The force per unit length between two parallel thin current-carrying [tex]I_1[/tex] and [tex]I_2[/tex] wires at distance ' r ' is given by [tex]f=\frac{u_0I_1I_2}{2\pi r}[/tex] ....(1) . If the current is flowing in both wires in the same direction, and the force between them will be the attractive force and if the current is flowing in opposite direction in wires then the force between them will be the repulsive force.It is given that I₁ = 1.50 A and I₂ = 4.00 A and the distance between wire 1 and wire 2 = 20cm = 0.2m
Let the distance of wire 3 from wire 2 be " d " .
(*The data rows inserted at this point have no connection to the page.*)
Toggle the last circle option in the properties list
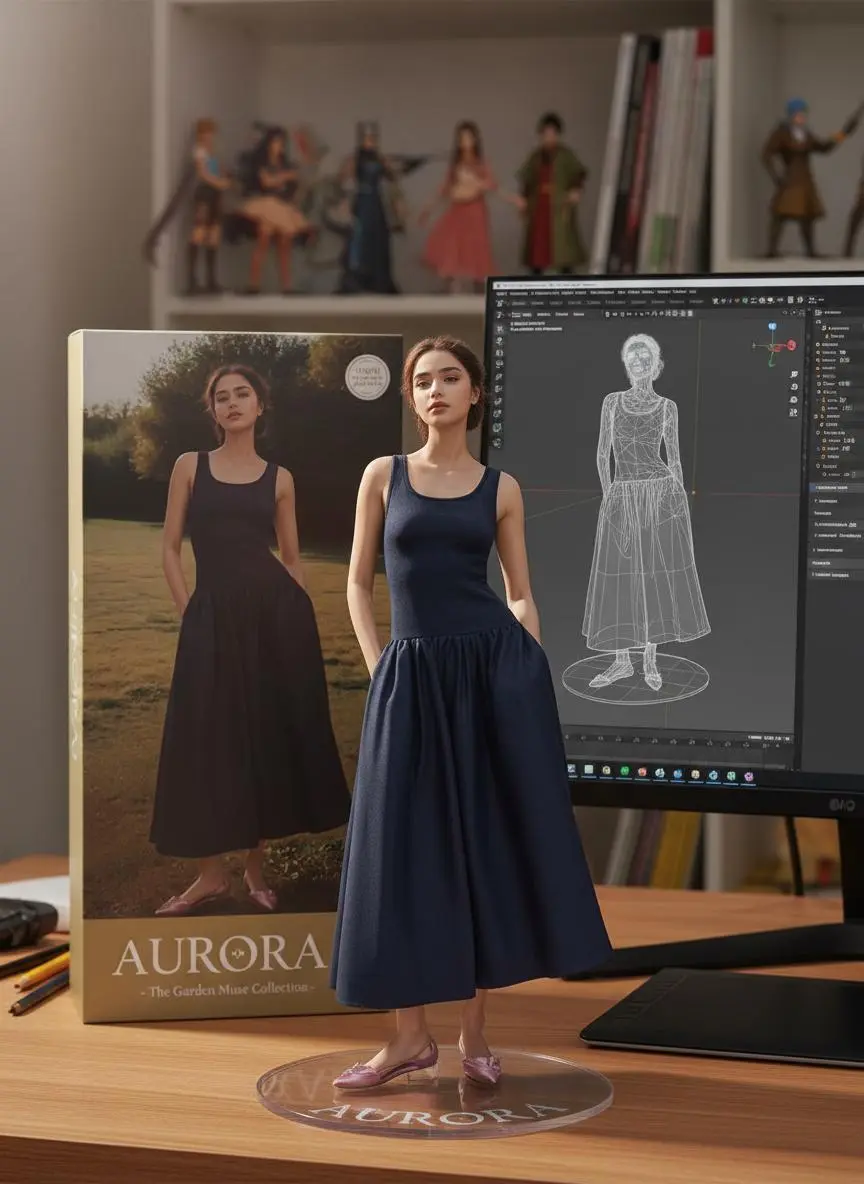This screenshot has width=864, height=1184. [x=818, y=466]
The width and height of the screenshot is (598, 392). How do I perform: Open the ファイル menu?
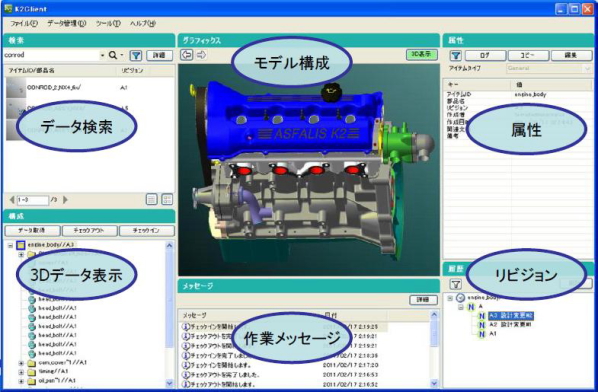(x=24, y=24)
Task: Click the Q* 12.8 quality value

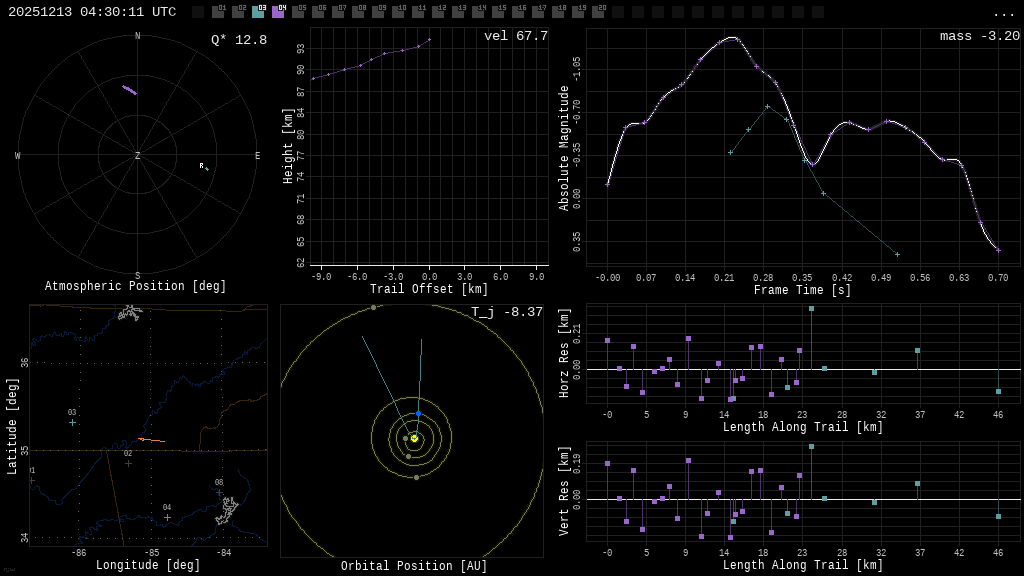Action: click(238, 41)
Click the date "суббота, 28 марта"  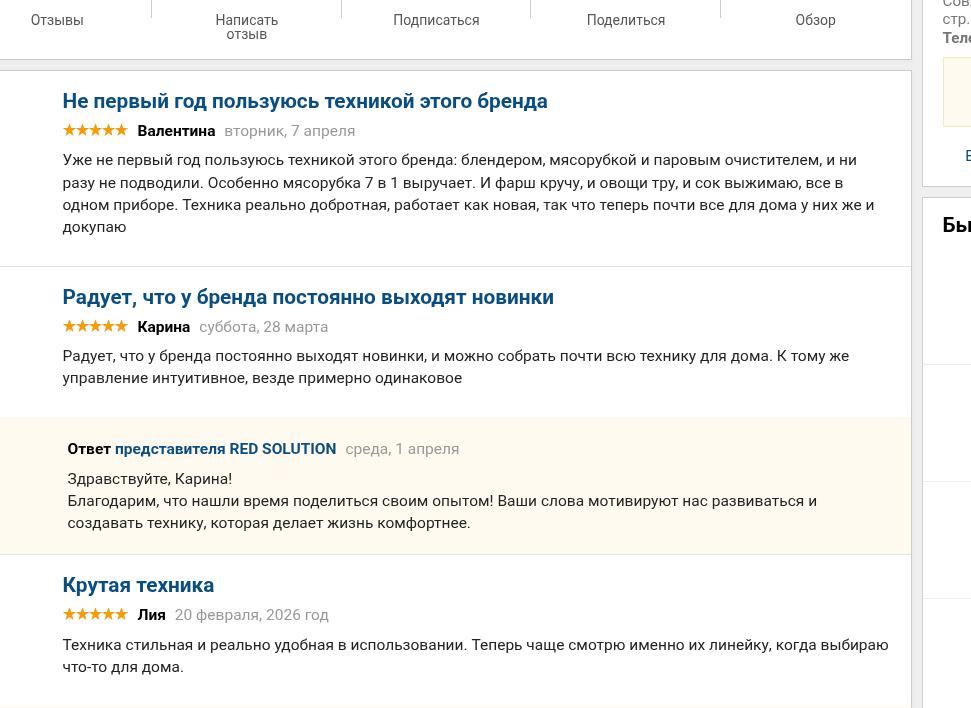(264, 327)
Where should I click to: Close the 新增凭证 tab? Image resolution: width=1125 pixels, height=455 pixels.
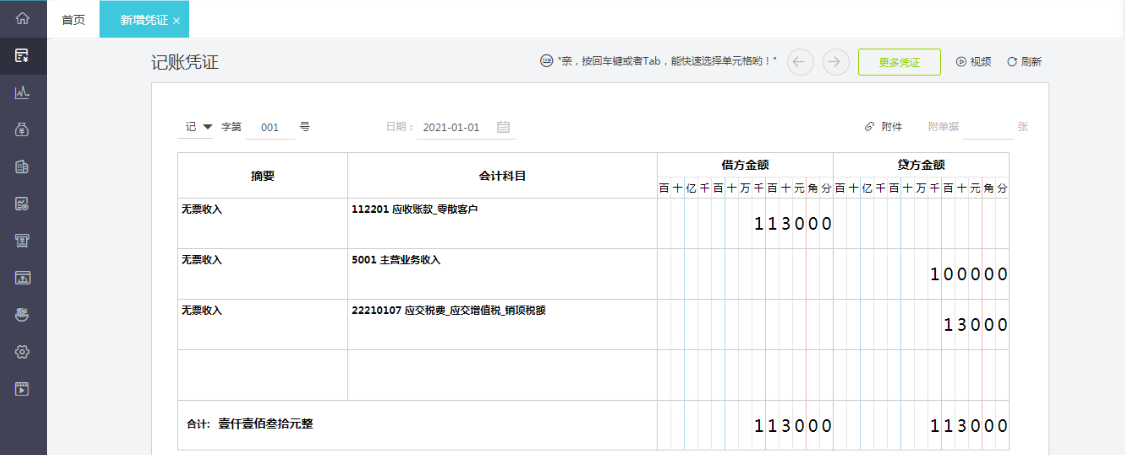[176, 21]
We have to place the 3 wire such that each wire experiences no net force which means force on wire 2 due to wire 3 = force on wire 1 due to wire 3
[tex]F_2=F_1[/tex]
Using equation (1) , we get
[tex]\frac{u_0I_2I_3}{0.2+d}=\frac{u_0I_1I_3}{d} \\\\\frac{I_2}{0.2+d} =\frac{I_1}{d} \\\\\frac{4.00}{0.2+d} =\frac{1.50}{d} \\\\4.00d=1.50(0.2+d)\\\\4.00d=0.3+1.50d\\\\\2.5d=0.3\\\\d=0.12m[/tex]
d= 12 cm in the direction left of the wire.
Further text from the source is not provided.